There is a prima facie case that this is correct. 

Obviously the research shows that the general instinct that wearing high visibility clothing makes a difference is incorrect, but I think most people would assume it would. As the journalist is aware of that research, it's pretty poor journalism.

That said, if it were correct that high visibility clothing makes a difference, then of course it makes sense for cyclists to wear it. That's not saying it's their fault, anymore than saying it's my fault if I cut my foot on broken glass on the beach because I wasn't wearing flip-flops.


----------



## MisterStan (5 Nov 2014)

Mugshot said:


> Do you think that the onus of looking properly lies with the person doing the looking or the person that is being looked for? Could you perhaps post the section which says that less cyclists would be run over, in this instance killed, if drivers looked properly?
> What the comment I posted says is that it is the cyclists responsibilty to ensure they are seen, it does not say it is the motorists responsibilty to look properly, and no matter what steps you take if you are not looked for you _will_ not be seen. If I were a non cyclist reading that then it presents me with all the ammuntion I need to continue with impunity, the rest I can ignore as guff particulalry when we also have the following,
> 
> _But it's important to note that this research was carried out in daytime conditions. Even though 80% of accidents occur in daylight, at night it's a different matter - anything that makes you visible is highly recommended._


If you say so.


----------



## glenn forger (5 Nov 2014)

The Beeb today devoted the entire bike segment to riding with earphones in. A practice not implicated in a single death. Why? It's not even in the top twenty ways of making cycling safer.


----------



## Dan B (5 Nov 2014)

PK99 said:


> *Conclusion*
> [...]
> To reduce your risk of being involved in a serious accident:



This does not seem to include the obvious recommendation: "Stop driving your motor vehicle into cyclists"


----------



## Mugshot (5 Nov 2014)

PK99 said:


> My point: Selective quoting and knee jerk reactions to individual bits of a report do not advance the argument or understanding


I don't disagree with this, nor am I (I hope) misunderstanding @MisterStan. My point, which I may be making very badly, is that as is pointed out in the quote from NHS choices article greater vigilance is needed, but you and I have read that article, if I were only to read the BBC journos bit, as I suspect most people will, then it doesn't say that and it would be supremely easy to have incuded just that as a quote at the start of the section on hi-viz to have totally changed the way it reads, whilst still providing a link to the whole report. As @KneesUp has said it's poor journalism. The section on helmets mentions the compulsion in other countries, one additional sentence would have told us the basic impact that compulsion has had there.
At the outset the article states that

_Many cyclists believe improving culture among drivers and boosting infrastructure are the only meaningful ways to save lives._

Perfect, lets have an article outlining some of those, the things which Boardman was actually trying to talk about, instead we get straight into helmets, hi-viz and headphones. It may be impossibly naive of me, but it would be nice if the whole issue could be broadened rather than continually getting bogged down by the three Hs which does nothing to challenge but merely supports the attitude of drivers.


----------



## benb (5 Nov 2014)

PK99 said:


> interesting point made in the NHS Choices article you link to, just below the 44% point you refer to:
> 
> "*On average, there were 1.82 contributory factors associated with cyclists involved in a fatal collision and 1.60 contributory factors for drivers.
> 
> This suggests that cyclists are slightly more to blame for fatal collisions.*



The conclusion doesn't necessarily follow.
It could well be that as the cyclist has been killed, the driver is simply free to make up whatever story he likes about the circumstances.

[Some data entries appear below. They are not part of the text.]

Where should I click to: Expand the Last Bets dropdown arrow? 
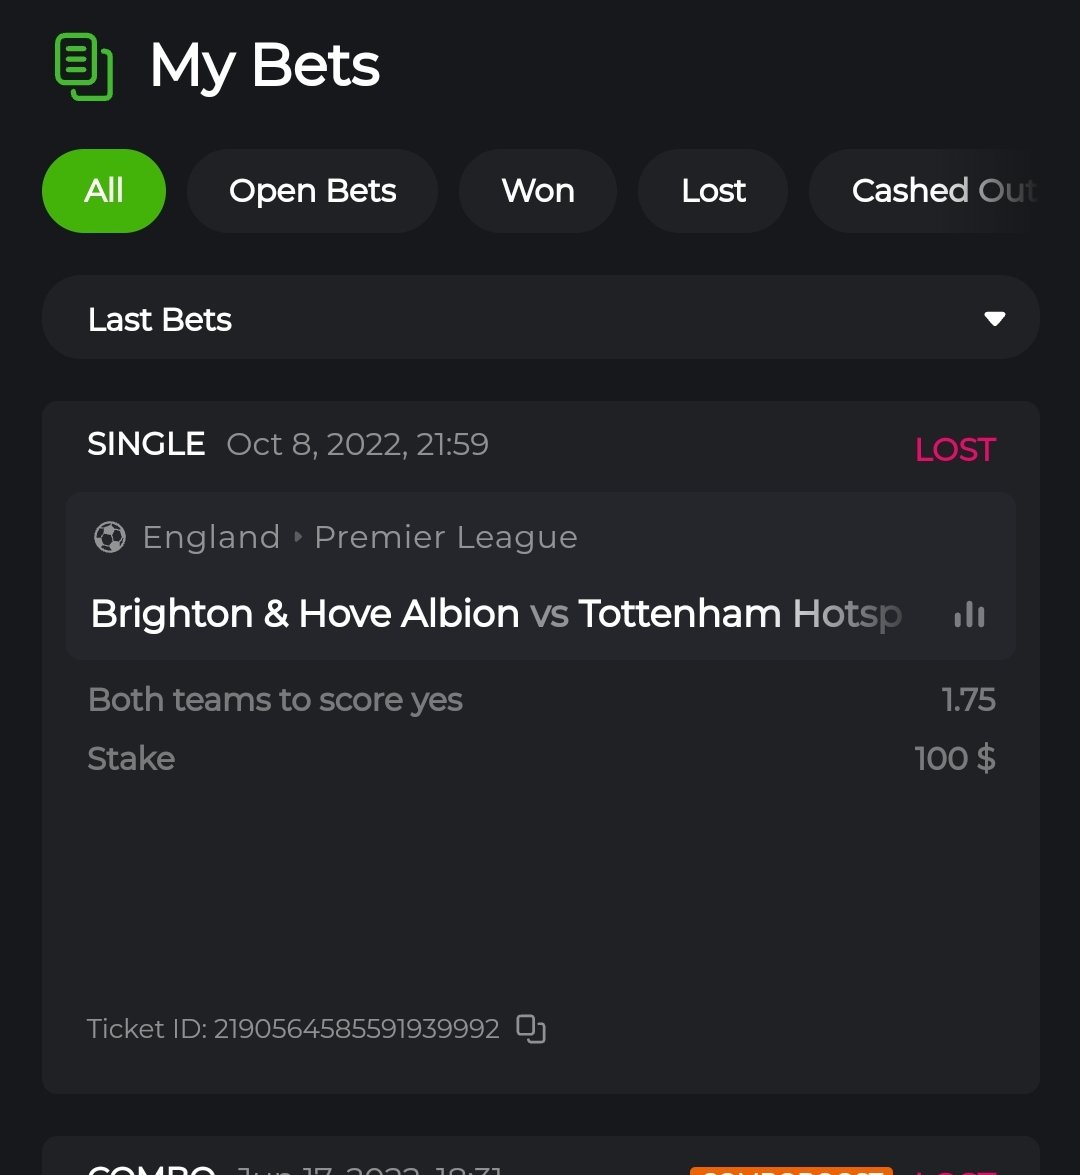[x=994, y=319]
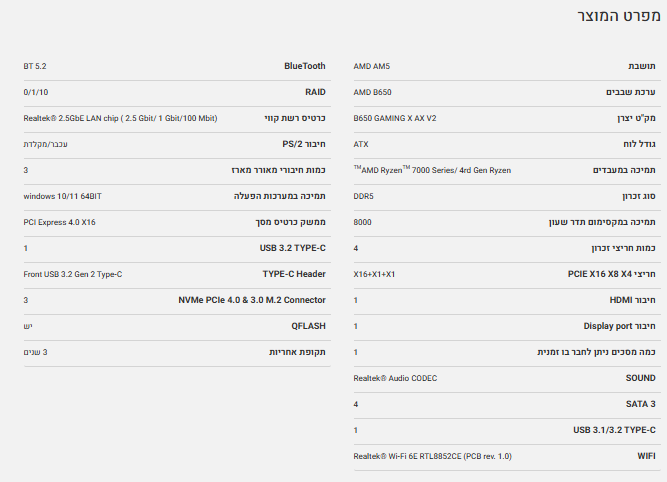Select Front USB 3.2 Gen 2 Type-C text
This screenshot has width=667, height=482.
(x=73, y=273)
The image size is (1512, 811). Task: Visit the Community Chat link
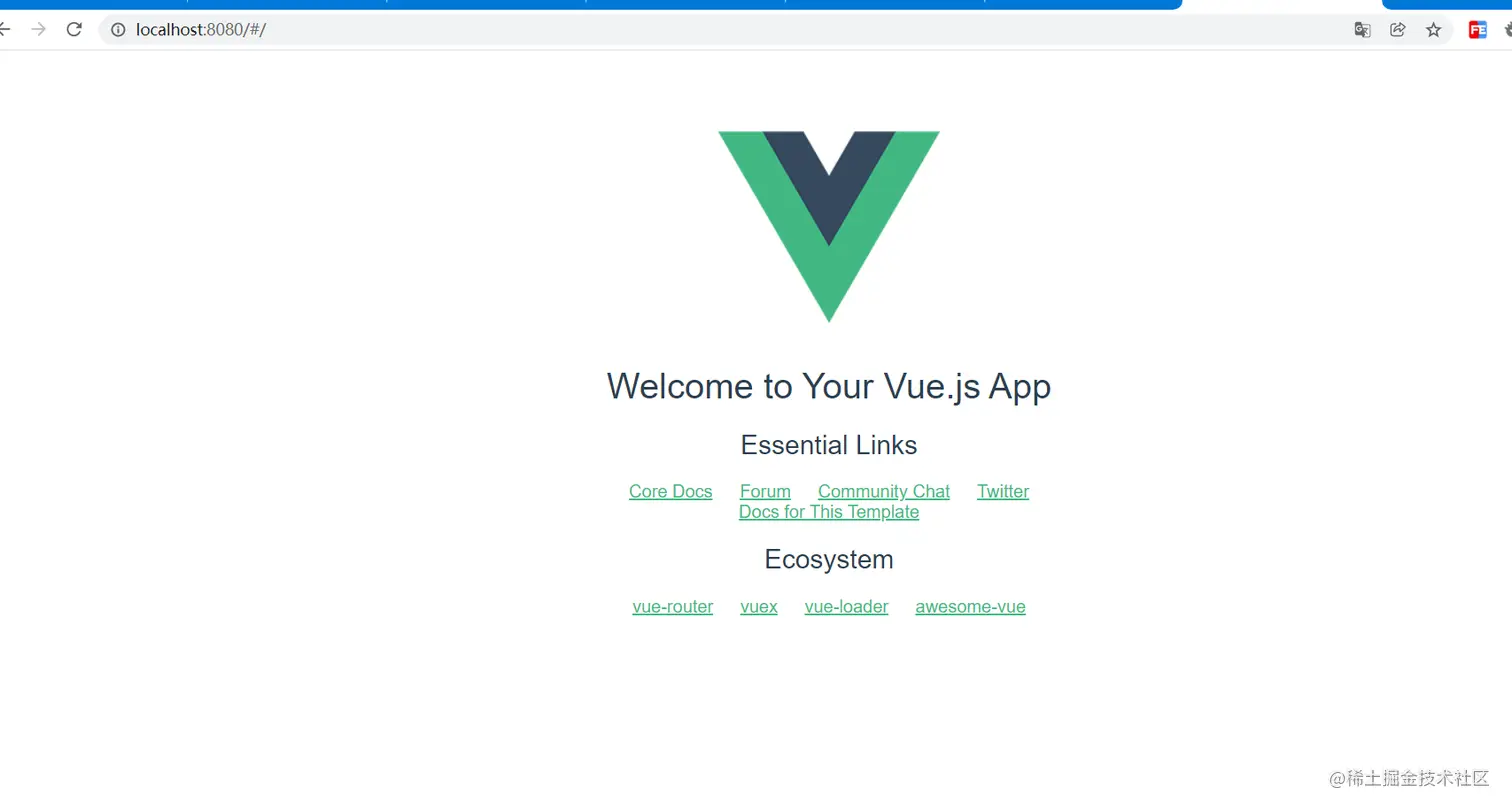tap(884, 491)
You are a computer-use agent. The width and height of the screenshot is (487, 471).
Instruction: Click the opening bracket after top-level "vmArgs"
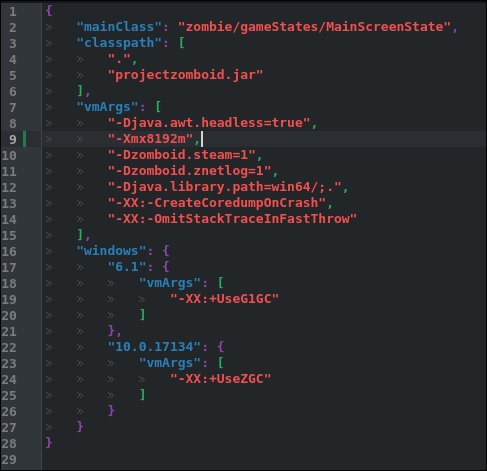(158, 107)
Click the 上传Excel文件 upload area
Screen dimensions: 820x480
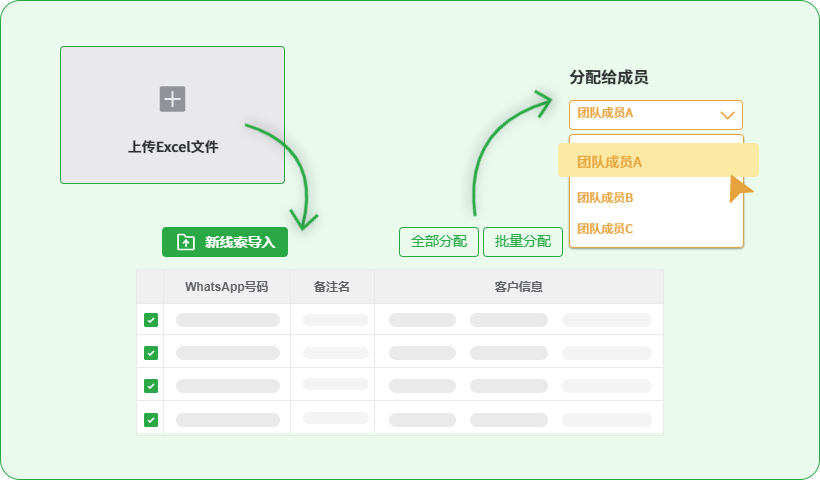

We already know that overall drivers are solely responsible for 70% of driver/cyclist collisions (with cyclists solely responsible for 15% and 15% shared or unclear) and I cannot see a plausible mechanism where that ration would so drastically change for fatals.


----------



## benb (5 Nov 2014)

glenn forger said:


> The Beeb today devoted the entire bike segment to riding with earphones in. A practice not implicated in a single death. Why? It's not even in the top twenty ways of making cycling safer.



Because they are doing the broadcast version of clickbaiting.


----------



## Mugshot (5 Nov 2014)

KneesUp said:


> That said, if it were correct that high visibility clothing makes a difference, then of course it makes sense for cyclists to wear it. That's not saying it's their fault, anymore than saying it's my fault if I cut my foot on broken glass on the beach because I wasn't wearing flip-flops.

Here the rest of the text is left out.